Few things are more infuriating than seeing a good team draft poorly.
KT Rolster has a penchant for creative pocket picks that catch the enemy off-guard and lead to victory. In close series, KT typically wins off of Kim “ssumday” Chan-ho bringing out an off-meta pick. Against ROX Tigers in Week 2 of League Champions Korea, it was monstrous Gnar that brought KT victory in Game 2, mangling the Tigers so much as it participated in 30 of KT’s 32 kills. Facing Longzhu in Week 7, he scraped against Koo “Expession” Bon-taek’s Gangplank and derived early leads. Despite being focused down by Longzhu, ssumday still managed to carry 33 percent of his team’s damage.
KT is capable of clever moves in the draft phase, but none of that was seen in Wednesday morning’s match against Jin Air Green Wings.
What was supposed to be a showdown between two of the LCK’s best teams — featuring two of the best top laners — was instead a surprisingly easy rout. In game 1, KT piled on the AD, drafting Kalista, Graves, Varus and Braum in the first two rotations of the draft. It was clearly a triple-AD siege composition, something that deviated from KT’s usual split push approach.

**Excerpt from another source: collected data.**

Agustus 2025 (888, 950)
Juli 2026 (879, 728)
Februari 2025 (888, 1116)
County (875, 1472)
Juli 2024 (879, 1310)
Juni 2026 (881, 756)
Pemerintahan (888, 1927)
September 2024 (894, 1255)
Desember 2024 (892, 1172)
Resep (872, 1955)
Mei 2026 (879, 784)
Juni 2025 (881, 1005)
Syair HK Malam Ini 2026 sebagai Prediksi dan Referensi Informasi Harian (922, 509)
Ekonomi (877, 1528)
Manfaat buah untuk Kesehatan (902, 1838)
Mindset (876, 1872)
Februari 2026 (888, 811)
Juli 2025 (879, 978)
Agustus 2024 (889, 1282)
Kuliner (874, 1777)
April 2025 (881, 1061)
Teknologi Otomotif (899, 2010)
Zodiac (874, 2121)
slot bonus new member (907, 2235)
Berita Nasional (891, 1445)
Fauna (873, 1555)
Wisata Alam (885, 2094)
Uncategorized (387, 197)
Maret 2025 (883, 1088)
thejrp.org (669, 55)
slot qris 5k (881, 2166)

The retaliation from Jin Air was simple: pick Rammus top for Yeon “TrAce” Chang-dong. Suddenly, KT Rolster was faced with the armor-stacking armadillo with a composition that was mostly AD. It should have struck as oddly familiar, considering KT pulled the same trick against Jin Air in Week 6. Jin Air had put together a AD poke composition with Corki, Graves and Ezreal, and KT demolished it with ssumday debuting Rammus top in the 2016 season. Once ssumday had Thornmail, Jin Air could do nothing.
For KT to be caught off guard by a tactic it employed against the same foe is head-scratching at best and appalling at worst. KT tried to salvage the situation by placing ssumday on Lulu to give the ADs more protection and punish Rammus’ laning phase with her high wave clear, but it only delayed the inevitable. KT didn’t get its siege started early enough, and TrAce was able to farm up to a Thornmail. Once KT Rolster tried to contest a dragon, TrAce withstood the entire team’s assault, giving Lee “Kuzan” Seong-hyeok the opportunity to decimate the backline with his Leblanc.

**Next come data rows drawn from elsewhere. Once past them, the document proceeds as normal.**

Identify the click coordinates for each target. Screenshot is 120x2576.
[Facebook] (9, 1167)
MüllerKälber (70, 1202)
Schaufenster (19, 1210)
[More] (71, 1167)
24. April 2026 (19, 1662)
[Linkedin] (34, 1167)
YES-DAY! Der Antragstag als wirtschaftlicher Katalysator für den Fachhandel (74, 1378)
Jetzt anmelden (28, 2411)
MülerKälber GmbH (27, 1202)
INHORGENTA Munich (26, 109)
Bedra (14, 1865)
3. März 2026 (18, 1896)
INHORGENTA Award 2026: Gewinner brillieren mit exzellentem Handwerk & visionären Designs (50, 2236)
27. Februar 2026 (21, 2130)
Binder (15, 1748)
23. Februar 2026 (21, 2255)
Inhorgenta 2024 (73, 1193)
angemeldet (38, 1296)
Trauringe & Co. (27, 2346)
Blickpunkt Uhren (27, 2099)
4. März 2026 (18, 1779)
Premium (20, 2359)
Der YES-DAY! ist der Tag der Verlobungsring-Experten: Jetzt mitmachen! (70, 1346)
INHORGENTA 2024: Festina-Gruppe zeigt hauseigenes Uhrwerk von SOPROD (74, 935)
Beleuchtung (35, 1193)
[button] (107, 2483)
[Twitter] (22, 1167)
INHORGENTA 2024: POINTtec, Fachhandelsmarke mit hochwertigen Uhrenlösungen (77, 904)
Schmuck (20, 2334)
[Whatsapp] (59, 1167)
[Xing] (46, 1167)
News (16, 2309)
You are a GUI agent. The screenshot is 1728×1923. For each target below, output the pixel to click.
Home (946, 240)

Following that, Jin Air secured Baron and pushed through KT’s base.
Game 2 looked like it was going to be a return to usual KT form: drafting Nautilus, Draven, Elise, Lulu and Bard, KT had a strong team fighting composition based around defending No “Arrow” Dong-hyeon. ssumday was going to be on a tank and in control of the engages, while Song “Fly” Yong-jun would be able to create pressure in mid with his Lulu for Go “Score” Dong-bin to invade.
Suddenly, ssumday and Fly swapped champions. ssumday was once again on Lulu, while Fly was taking Nautilus into mid, something he had been practicing in solo queue.
That proved a fatal error, as the Fly could not respond to nearby skirmishes as quickly as Kuzan. When the duo lane and Score aggressed onto Jin Air’s red buff, Fly could not keep up, resulting in Score’s death. Had he been on Lulu, the use of Whimsy and Glitterlance could have preoccupied Kuzan and perhaps allowed Score to escape. This isolated incident is not what broke the game for KT though; Fly’s ineptitude for teleport flanks did.
Flanking with Nautilus is a crucial part of his game, as he is tanky enough to absorb an entire team’s damage and his massive crowd control can keep a target in place long enough for a team to follow up. Seeing Jin Air group in mid, KT thought it had an opportunity to collapse on them but underestimated the displacement and disengage from Jin Air. Fly did fine to come in on the back, but the follow up from KT fell apart as Explosive Cask, Headbutt, and Emperor’s Divide split KT up and exposed Arrow to be turned on after Ha “Hachani” Seung-chan inexplicably ran away before the fight concluded.
The execution of the play would have been significantly better had it been ssumday’s Nautilus, not Fly’s, that pursued the engage. Fly’s teleport usage has been inconsistent throughout the season, so placing that pressure solely on him is counterintuitive.
First, KT fell fool to its own maneuver, then it failed to play to the strengths of its players. Where was Jayce for ssumday to bully TrAce’s Gangplank like he did Expessions? Where were the tools for ssumday to engage with and dive the backline? Why shackle a duelist as good as ssumday, who can be focused throughout an entire game and still be relevant, with guard duty?
KT wanted to reinvent the wheel, but there’s a reason the wheel has been a technology for thousands of years: it works fine as is. Perhaps KT will learn its lesson and return to the form we’re used to seeing when it plays Longzhu on Saturday.